Huawei R&D: Tuning in to the Challenge
“In Soho, a part of London, every second building seems to be a media company with large racks for storage and computing,” adds Brooking. The prices to rent or buy property in certain European cities are skyrocketing. In Amsterdam, where the International Broadcasting Convention (IBC) took place in September 2015, many video production companies have left for other cities with affordable property prices despite desperate attempts to keep to them within the borders of Amsterdam. “Together with our partners, Huawei is able to move storage and computing power to places more affordable, making room for more creative processes to take place on the same floor. And, when ingest time is reduced and media file migration time decreases, I have more time to spend on creative storytelling.” continues Brooking, who previously worked as a video editor.
The question before Huawei is whether it’s ready for UHD/4K shared computing in a broadcasting environment. “Yes,” says Schep, “because our 4K/UHD solutions are used with regular existing IT infrastructures.”

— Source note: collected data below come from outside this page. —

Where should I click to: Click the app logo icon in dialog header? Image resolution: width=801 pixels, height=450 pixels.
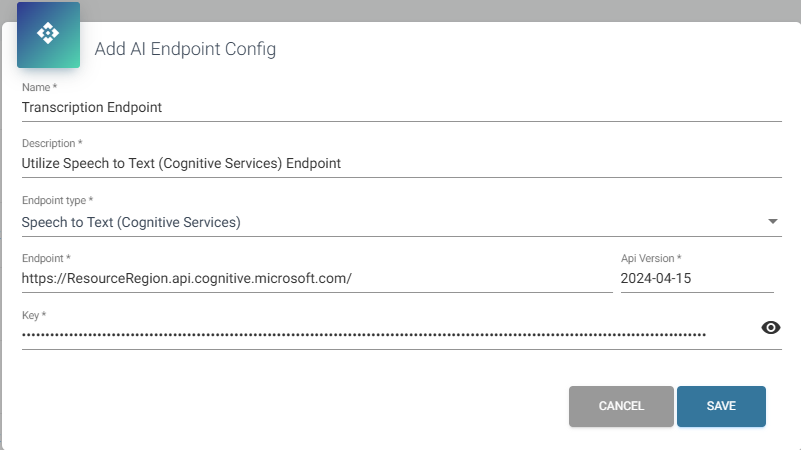(48, 34)
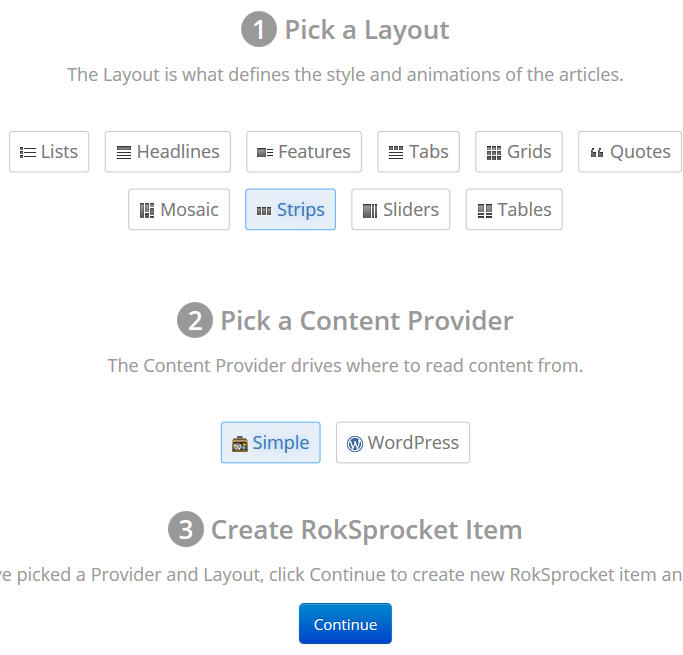Click the step 3 number badge
683x655 pixels.
[186, 529]
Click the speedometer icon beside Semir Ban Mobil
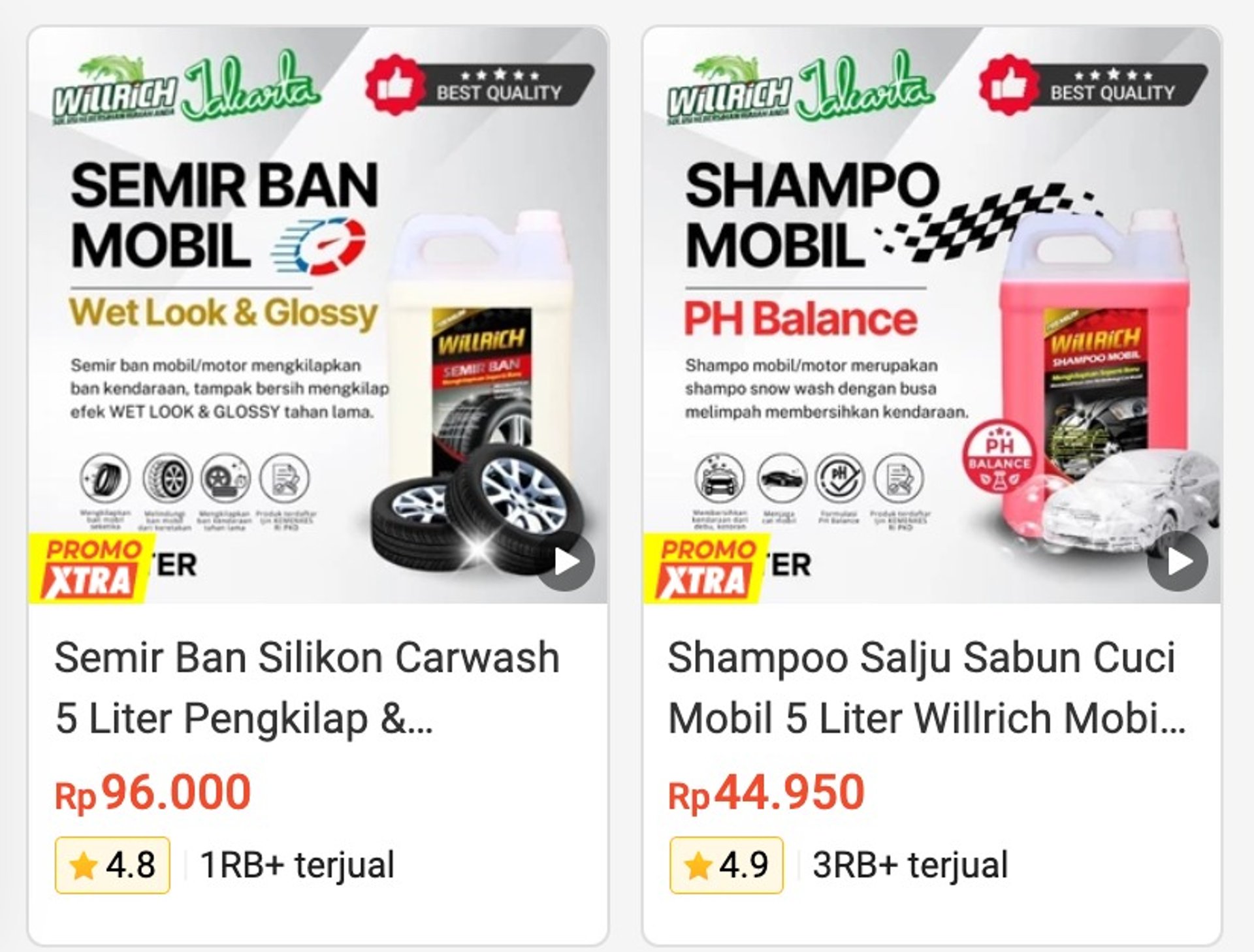Viewport: 1254px width, 952px height. (x=319, y=247)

Imagine all the rendered effects in the cloud that have to been shown on the high-resolution screens of two hundred journalists and editors. Such is the case at the Shenzhen Media Group. This broadcaster operates 12 TV channels, five radio frequencies, and has more than 20 subsidiary enterprises. “Our equipment can fully communicate with standard IP technology and can use 10G connectivity very efficiently.” Schep adds: “They have extremely high buffer capacity, ultra-low latency, head-of-line blocking prevention, and embedded data management software. Data loss is no option, and data transfer speed is key. These solutions can easily work together with the IT hardware you bought earlier but have yet to depreciate.”
Currently, Huawei ranks No.228 in the Fortune Global 500, reaching USD 60 billion in sales revenue in 2015. The company runs 16 R&D centres worldwide. Huawei’s R&D department employs 79,000 of the company’s 176,000 employees and invests more than 10 percent of its sales revenue annually in R&D, earning its standing as the world’s fifth most-innovative company. “When I hear about a customer’s pain, I say let me return back to you in a couple of weeks,” Brooking says. “I heavily rely on our R&D department to produce a new solution which is not on the market.”
【Link】Huawei Solutions at IBC 2015
Huawei showcased its cutting-edge addition, the Huawei Media Cloud Solution, in Amsterdam at IBC 2015 (September 11 to 15). The Media Cloud Solution is the world’s first media cloud solution capable of supporting concurrent editing of up to six layers of 4K/UHD video. It features smooth video editing capabilities at 25 frames per second, 120 Mbit/s code streams for programs produced within TV stations, and dedicated GPU boards for rendering. The Media Cloud delivers a service-defined hybrid cloud IT infrastructure compatible with open cloud platforms such as OpenStack.
OceanStor 9000 is Huawei’s flagship media storage system. High-performance storage is the cornerstone of high-quality video editing. To avoid bottlenecks while keeping costs down, solutions enabling high throughout and reducing OPEX are required. Huawei’s OceanStor 9000 is able to deliver 300 Mbit/s sustained throughput for a workstation, 1.6 Gbit/s throughput per node, and 400 Gbit/s per system, making it the fastest scale-out Network-Attached Storage (NAS) system in the world.